● Brief
Your copy must hold all of the data below, unchanged and without images.

● Given information

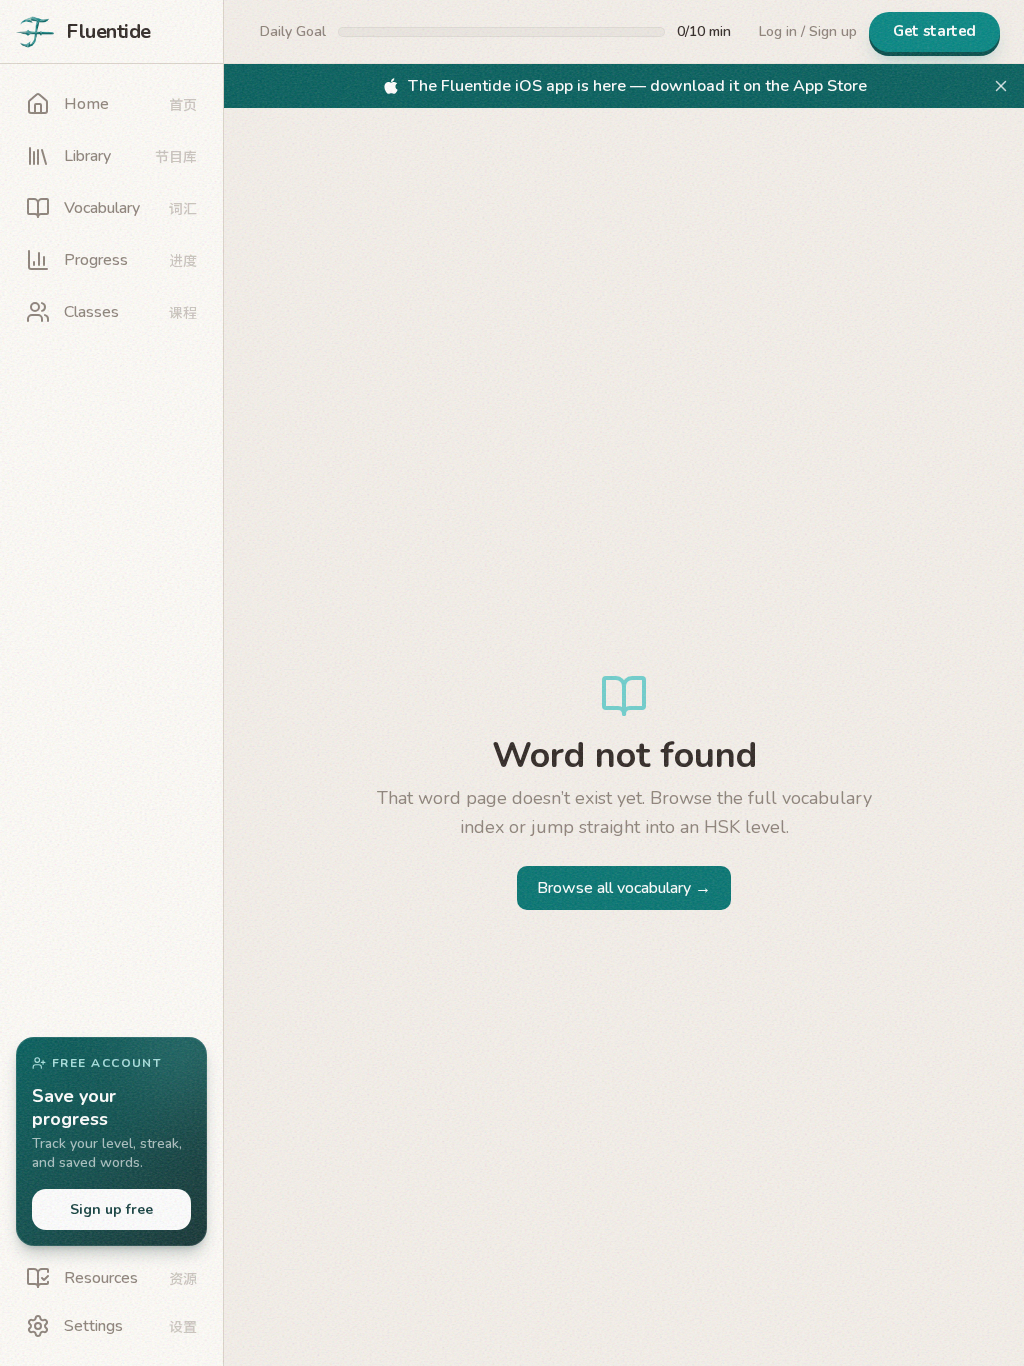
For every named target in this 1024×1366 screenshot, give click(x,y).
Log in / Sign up (808, 31)
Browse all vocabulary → (624, 888)
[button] (111, 1141)
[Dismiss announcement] (1001, 86)
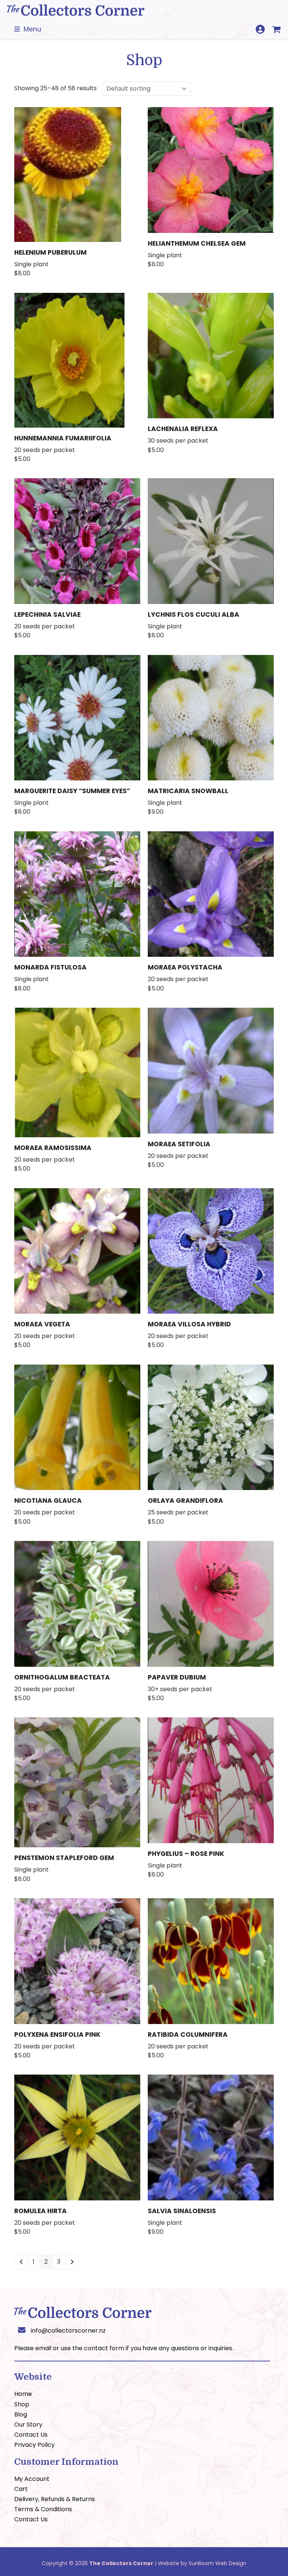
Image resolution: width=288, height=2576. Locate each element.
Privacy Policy (34, 2444)
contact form (104, 2348)
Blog (20, 2414)
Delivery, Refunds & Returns (54, 2499)
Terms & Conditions (43, 2509)
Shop (21, 2404)
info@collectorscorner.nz (68, 2330)
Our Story (28, 2424)
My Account (32, 2479)
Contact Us (31, 2434)
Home (23, 2394)
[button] (27, 29)
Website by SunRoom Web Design (202, 2563)
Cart (21, 2489)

● Output for this task
For every named target in this 1024×1366 screenshot, give click(x,y).
Log in / Sign up (808, 31)
Browse all vocabulary → (624, 888)
[button] (111, 1141)
[Dismiss announcement] (1001, 86)
Image resolution: width=288, height=2576. Locate each element.
Privacy Policy (34, 2444)
contact form (104, 2348)
Blog (20, 2414)
Delivery, Refunds & Returns (54, 2499)
Terms & Conditions (43, 2509)
Shop (21, 2404)
info@collectorscorner.nz (68, 2330)
Our Story (28, 2424)
My Account (32, 2479)
Contact Us (31, 2434)
Home (23, 2394)
[button] (27, 29)
Website by SunRoom Web Design (202, 2563)
Cart (21, 2489)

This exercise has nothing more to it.